Strickland and Mourou’s newly invented technique, called chirped pulse amplification (CPA) soon became standard for subsequent high-intensity lasers.
«Its uses include the millions of corrective eye surgeries that are conducted every year using the sharpest of laser beams,» the Nobel Prize site notes. «The innumerable areas of application have not yet been completely explored. However, even now these celebrated inventions allow us to rummage around in the microworld in the best spirit of Alfred Nobel — for the greatest benefit to humankind.»
At UM, Mourou was a founding director of the Center for Ultrafast Optical Science, an interdisciplinary research center in the College of Engineering. He has been the recipient of the Wood Prize from the Optical Society of America and the Edgerton Prize.

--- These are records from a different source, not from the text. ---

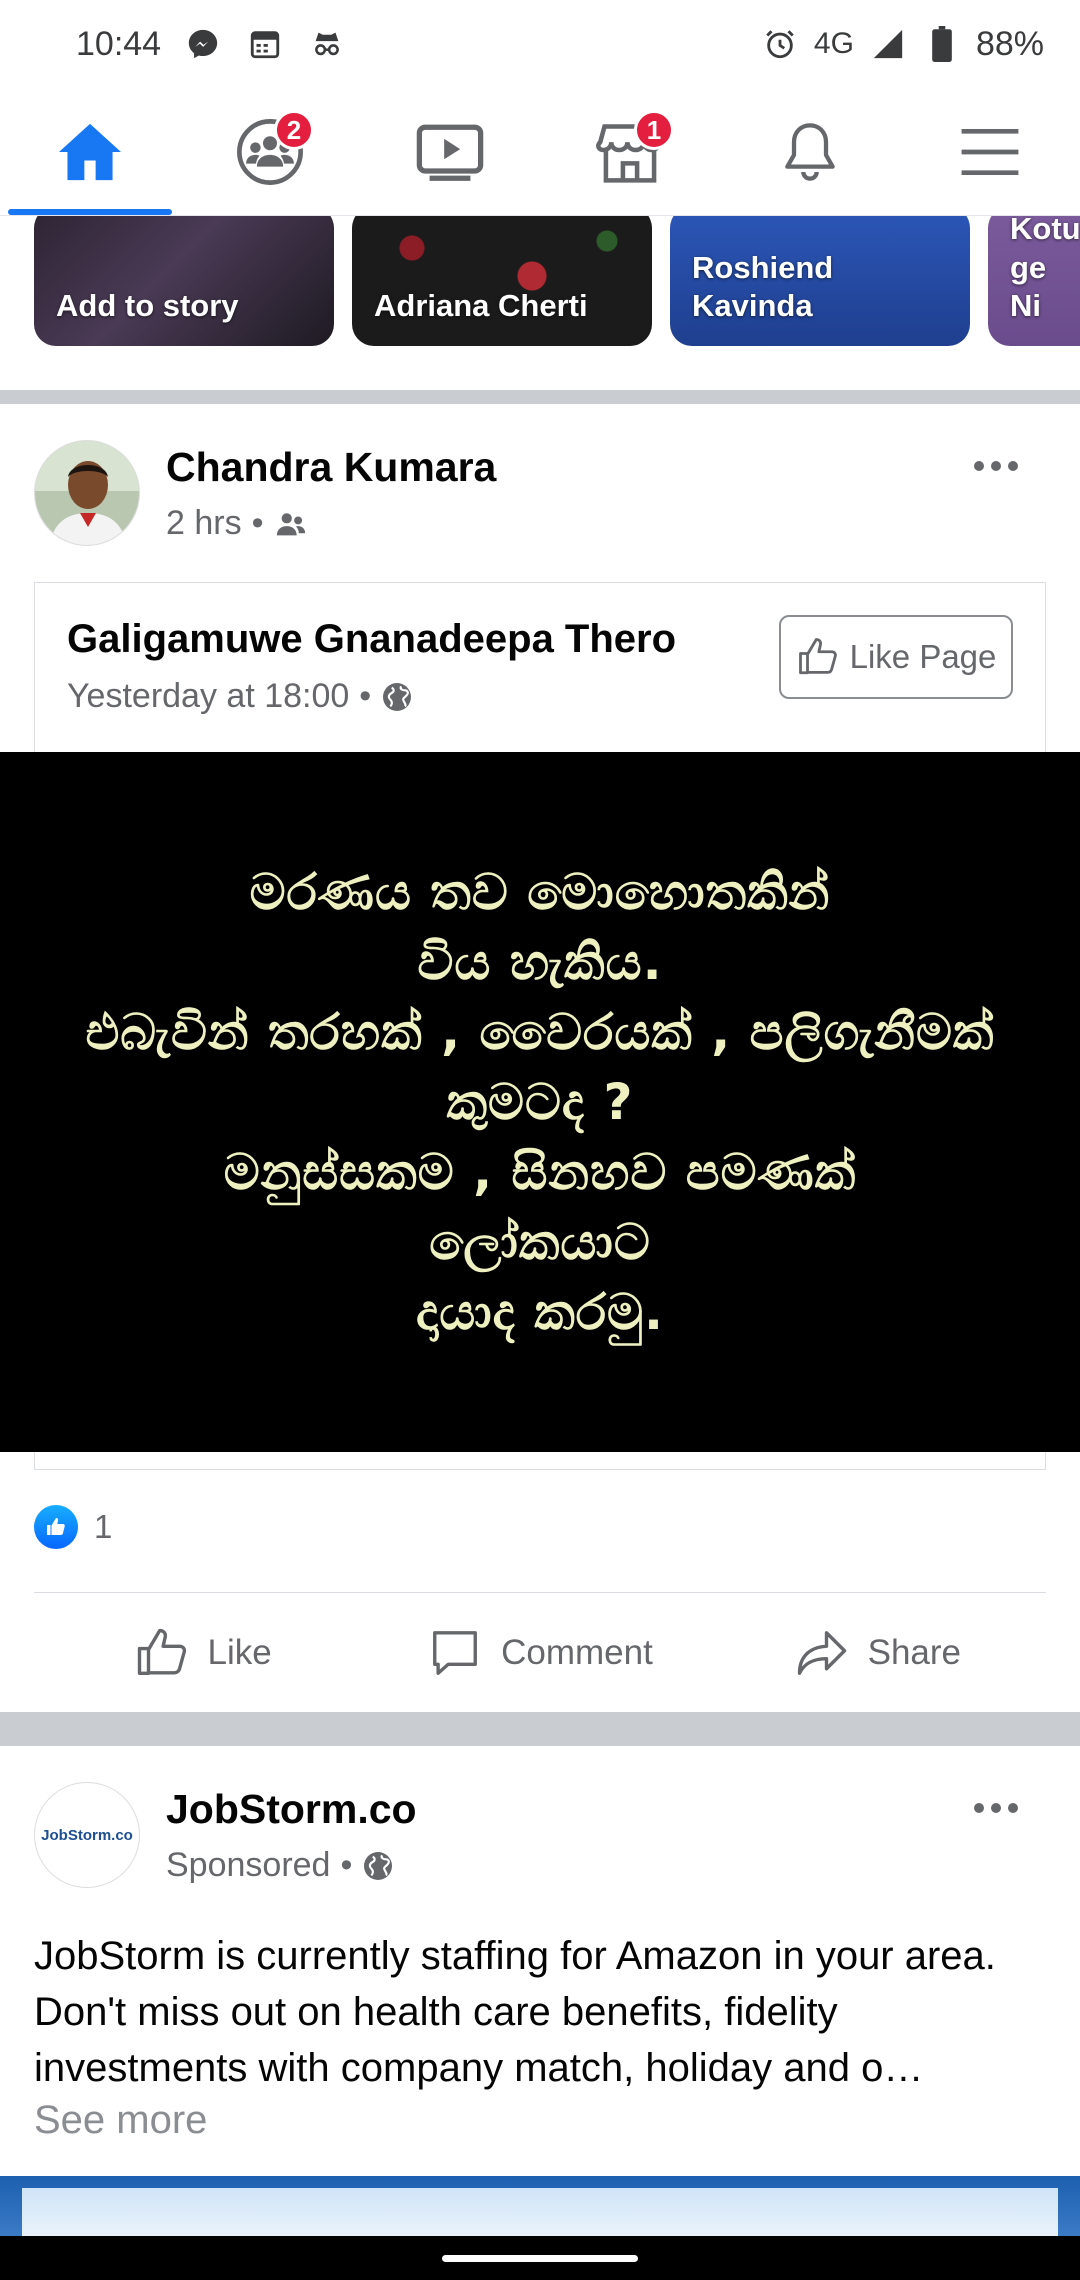  Describe the element at coordinates (292, 1810) in the screenshot. I see `post-author: JobStorm.co` at that location.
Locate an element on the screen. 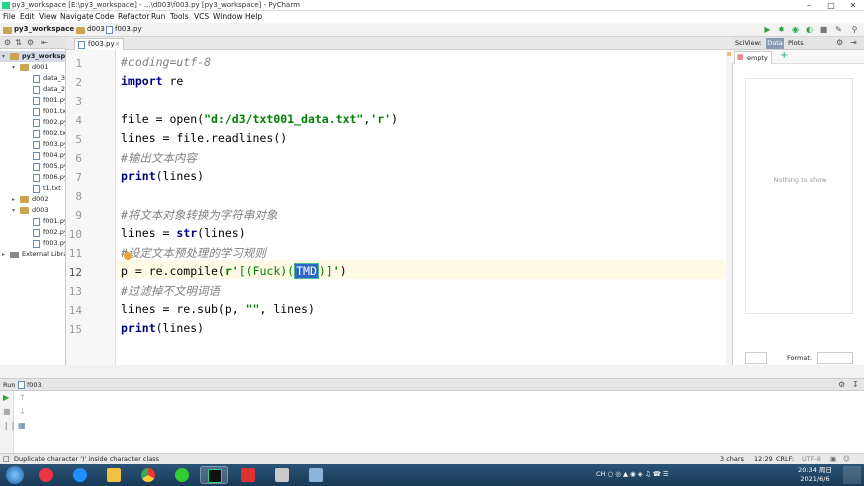 This screenshot has width=864, height=486. slice-input is located at coordinates (756, 358).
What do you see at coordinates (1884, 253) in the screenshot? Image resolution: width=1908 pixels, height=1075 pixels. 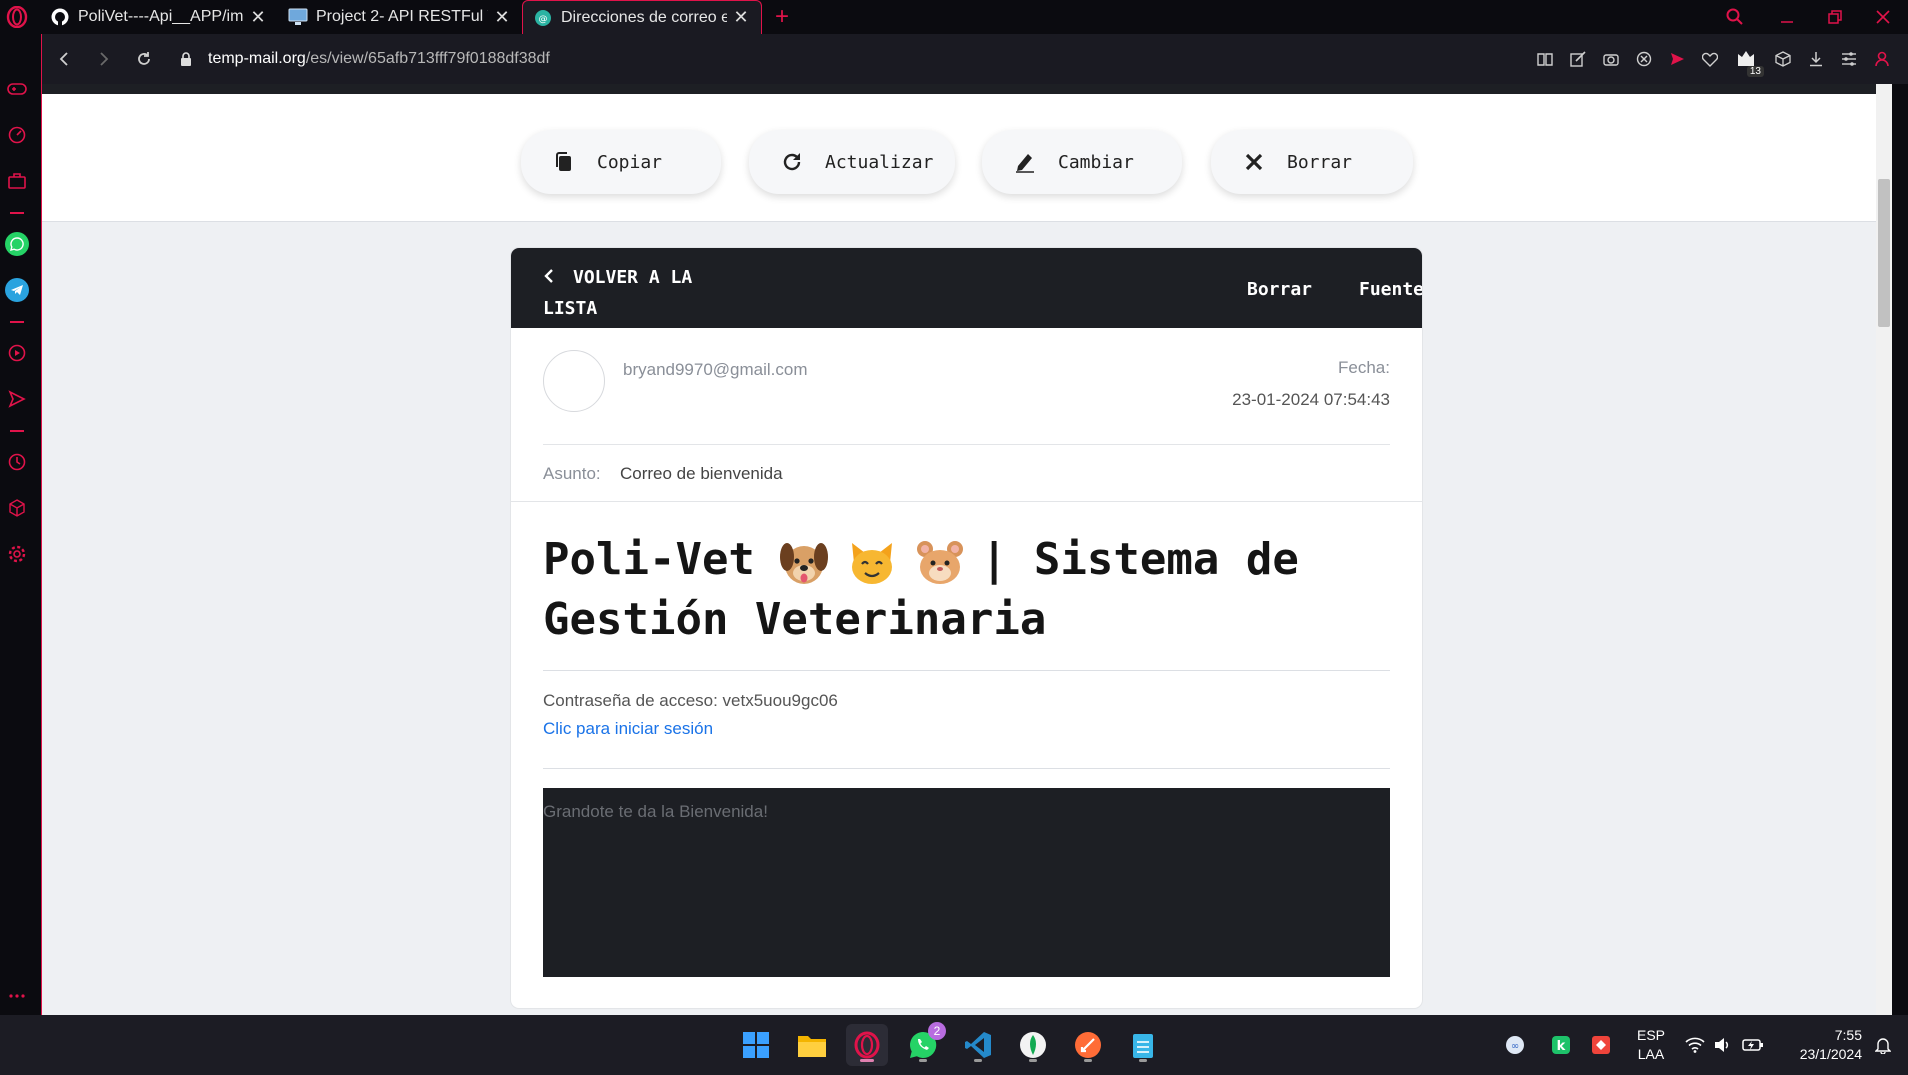 I see `scrollbar-thumb` at bounding box center [1884, 253].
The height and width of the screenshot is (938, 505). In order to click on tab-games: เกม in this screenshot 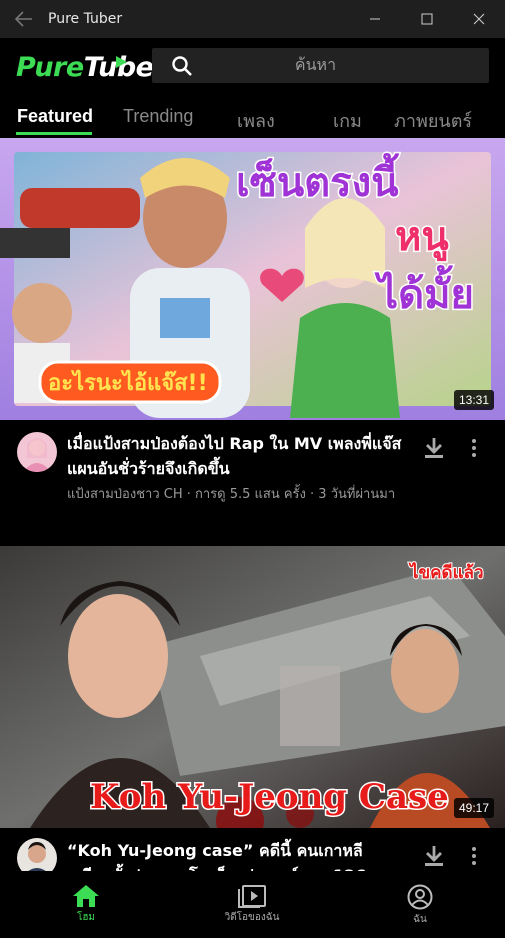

Strickland’s award is the first to have gone to a woman in physics since 1963, when it was won by Maria Goeppert-Mayer. The only other one was Marie Curie in 1903.
«Obviously we need to celebrate women physicists, because we’re out there. And hopefully in time it’ll start to move forward at a faster rate, maybe,» Strickland said, according to the Associated Press.
On Monday, American James Allison and Japan’s Tasuku Honjo won the Nobel medicine prize for groundbreaking work in fighting cancer with the body’s own immune system, the AP reported.
The Nobel chemistry prize comes Wednesday, followed by the peace prize on Friday. The economics prize, which is not technically a Nobel, will be announced Oct. 8.